**THE PROBLEM:**
Look for the string "button" in the listing below and copy every line in which it appears.

**DATA PROVIDED:**
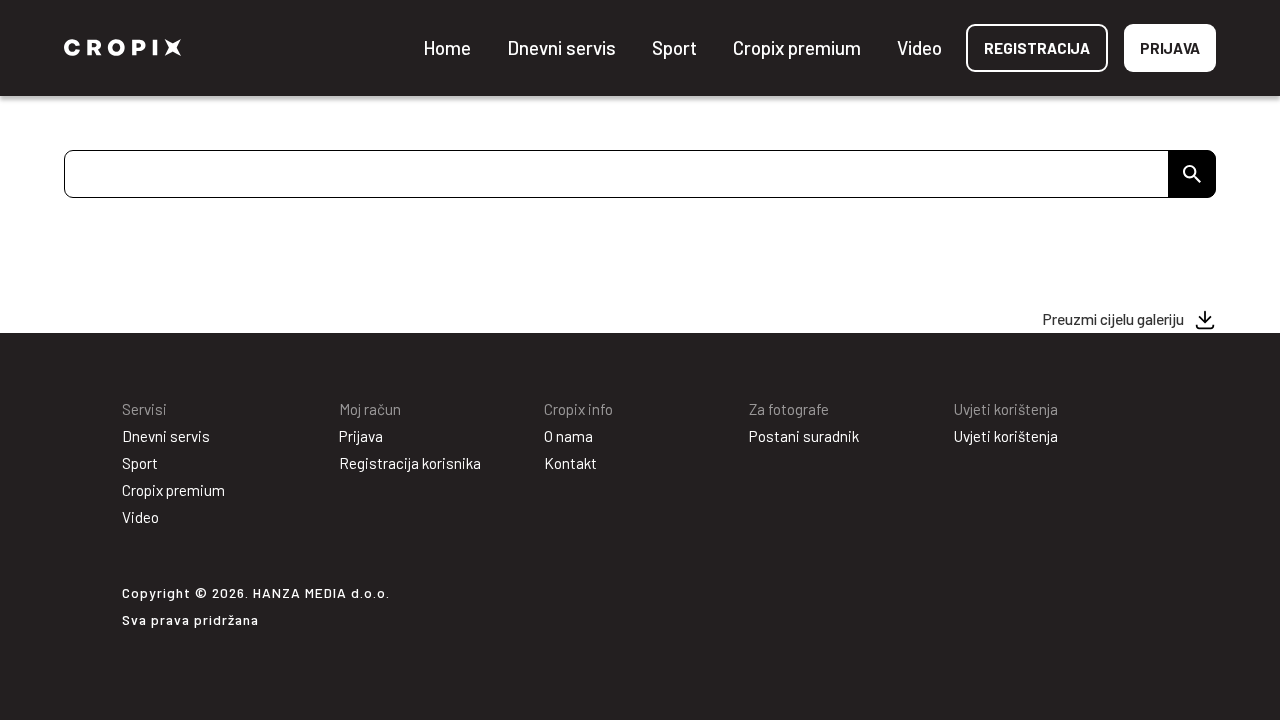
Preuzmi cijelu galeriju (1113, 319)
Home (447, 47)
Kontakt (570, 463)
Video (919, 47)
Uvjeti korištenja (1006, 436)
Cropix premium (797, 47)
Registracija (1037, 48)
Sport (674, 47)
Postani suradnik (804, 436)
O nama (568, 436)
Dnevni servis (561, 47)
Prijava (1170, 48)
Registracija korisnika (410, 463)
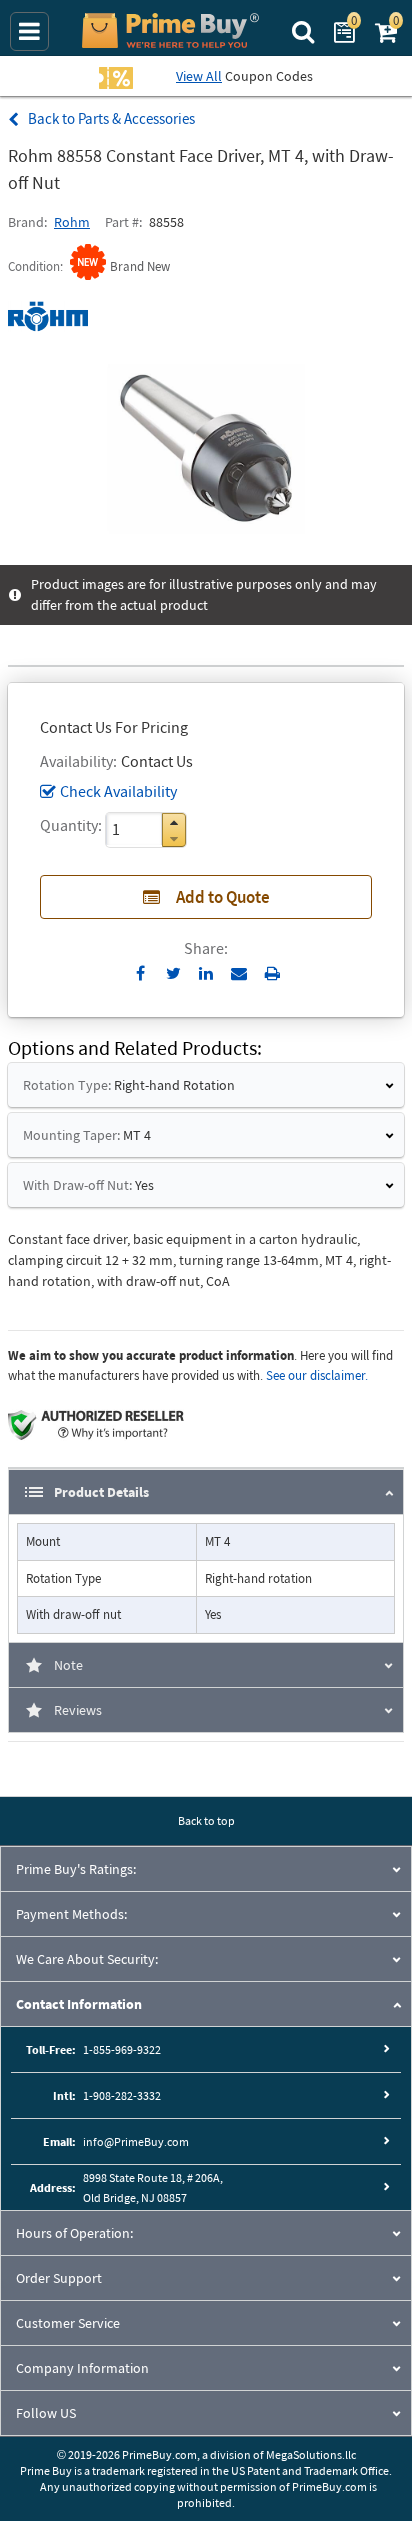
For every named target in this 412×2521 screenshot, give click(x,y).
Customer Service (68, 2323)
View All (199, 76)
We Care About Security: (87, 1959)
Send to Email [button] (239, 974)
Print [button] (272, 973)
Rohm (72, 222)
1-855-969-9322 (122, 2049)
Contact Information (79, 2004)
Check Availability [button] (118, 791)
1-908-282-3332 (122, 2095)
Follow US (46, 2413)
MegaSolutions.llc (311, 2454)
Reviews (78, 1710)
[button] (174, 822)
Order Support (59, 2278)
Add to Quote (223, 897)
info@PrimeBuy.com (136, 2141)
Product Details (101, 1492)
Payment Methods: (71, 1914)
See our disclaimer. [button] (317, 1375)
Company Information (82, 2368)
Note (68, 1665)
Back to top (206, 1820)
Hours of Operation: (74, 2233)
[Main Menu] (29, 31)
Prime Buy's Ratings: (76, 1869)
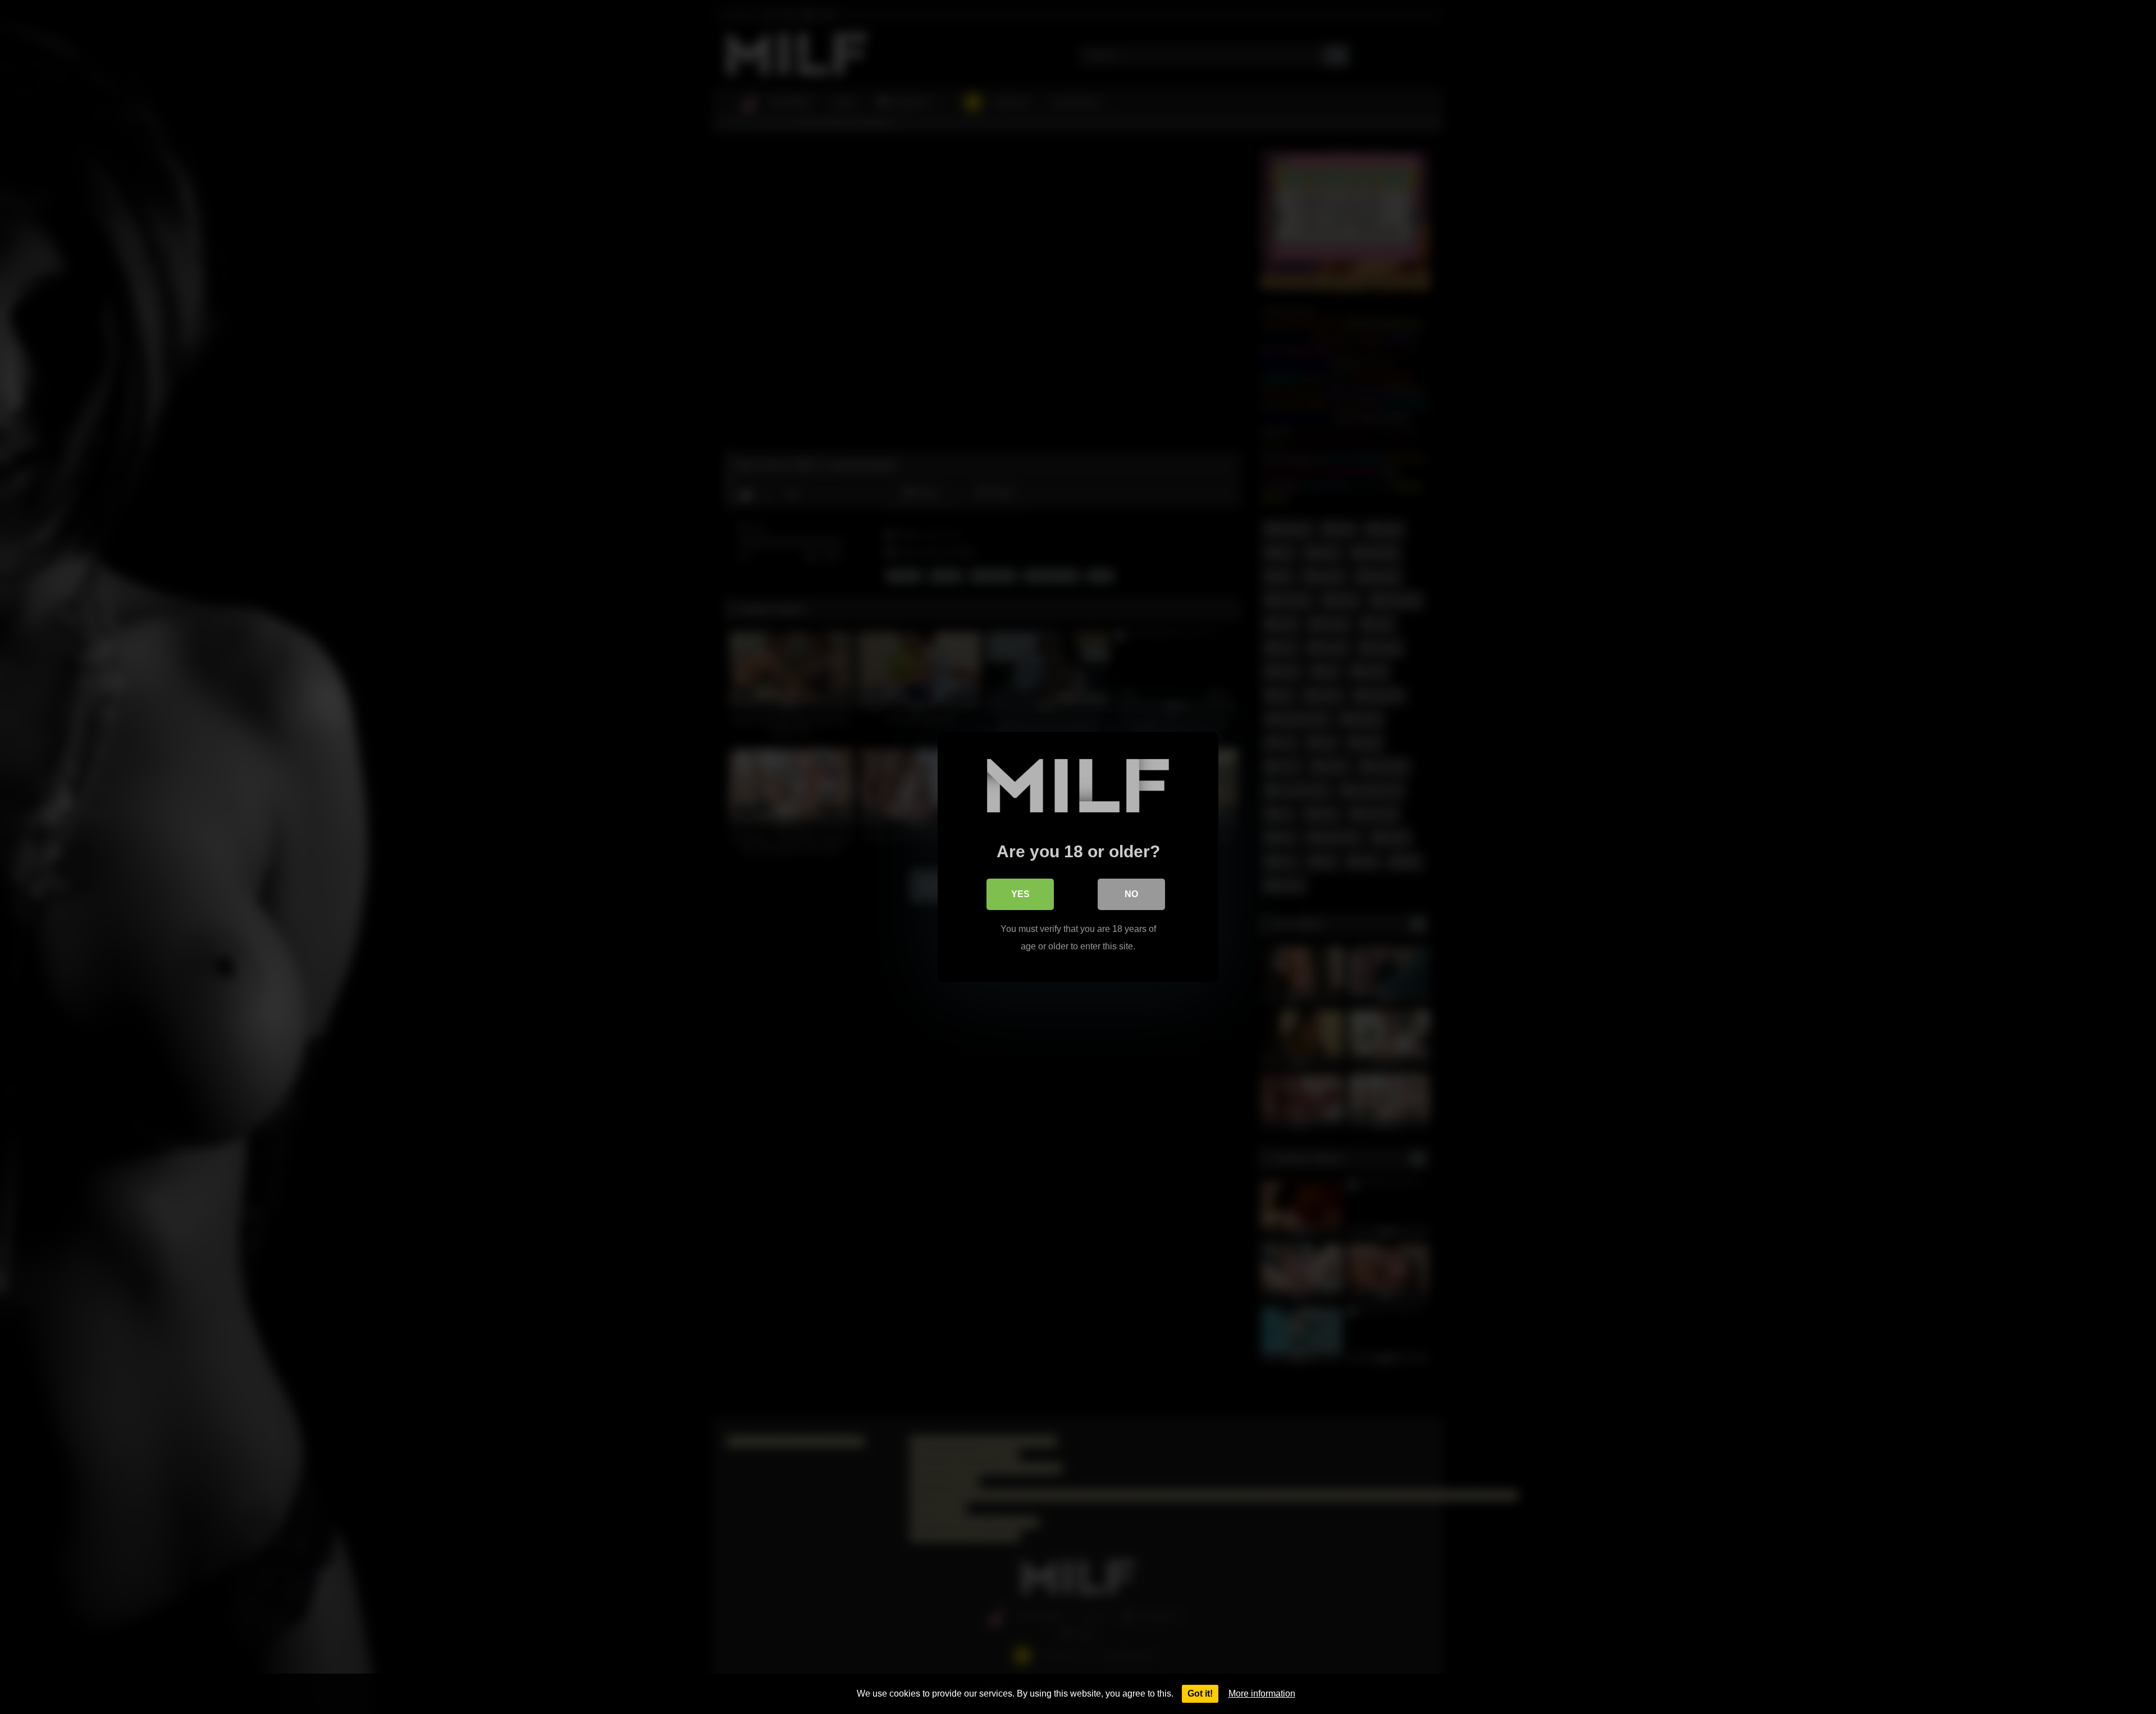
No (1131, 894)
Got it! (1200, 1693)
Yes (1020, 894)
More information (1261, 1693)
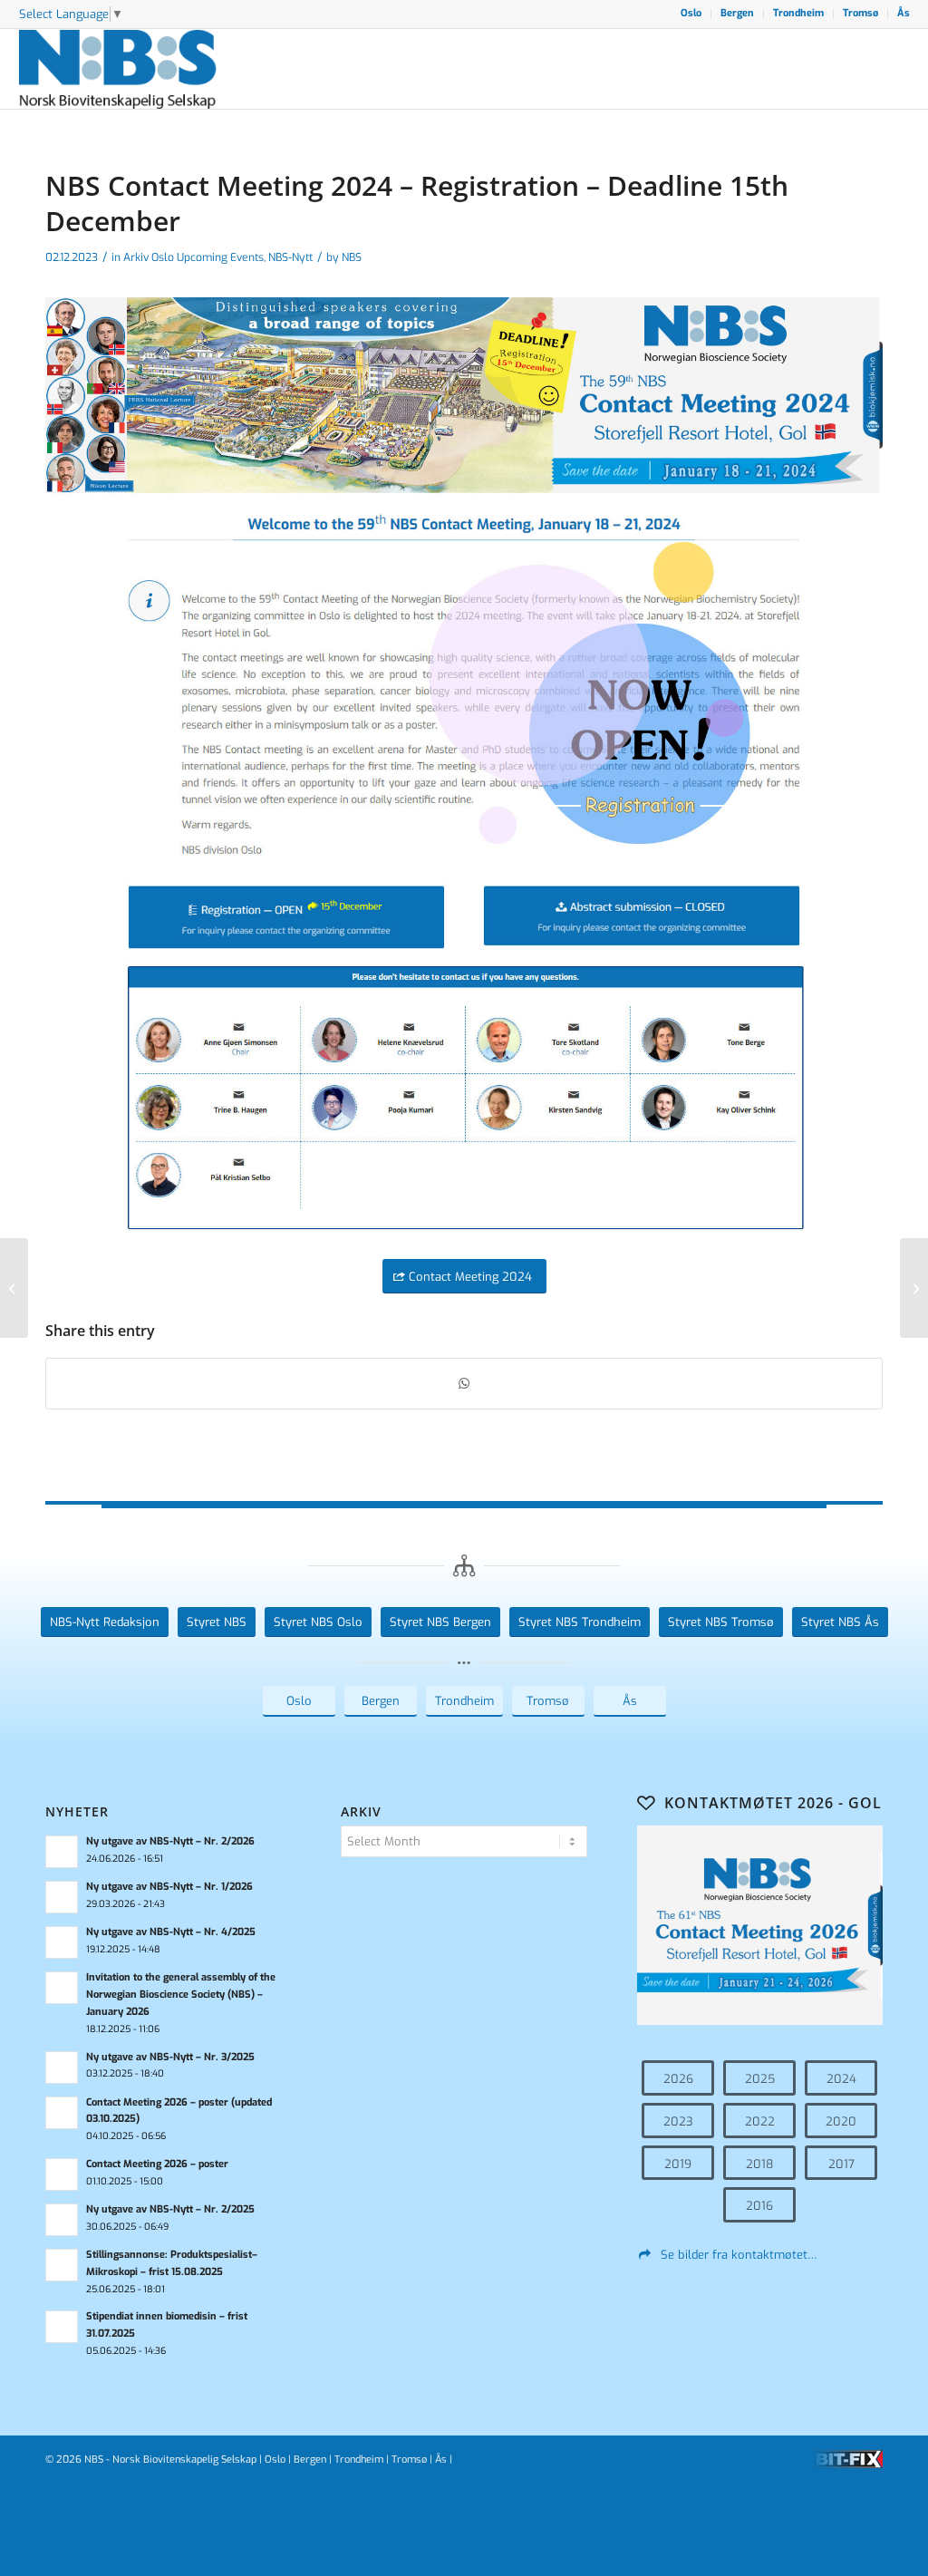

**RESPONSE TO THE TASK:**
Send to Email [button] (239, 974)
Print [button] (272, 973)
Check Availability [button] (118, 791)
[button] (174, 822)
See our disclaimer. [button] (317, 1375)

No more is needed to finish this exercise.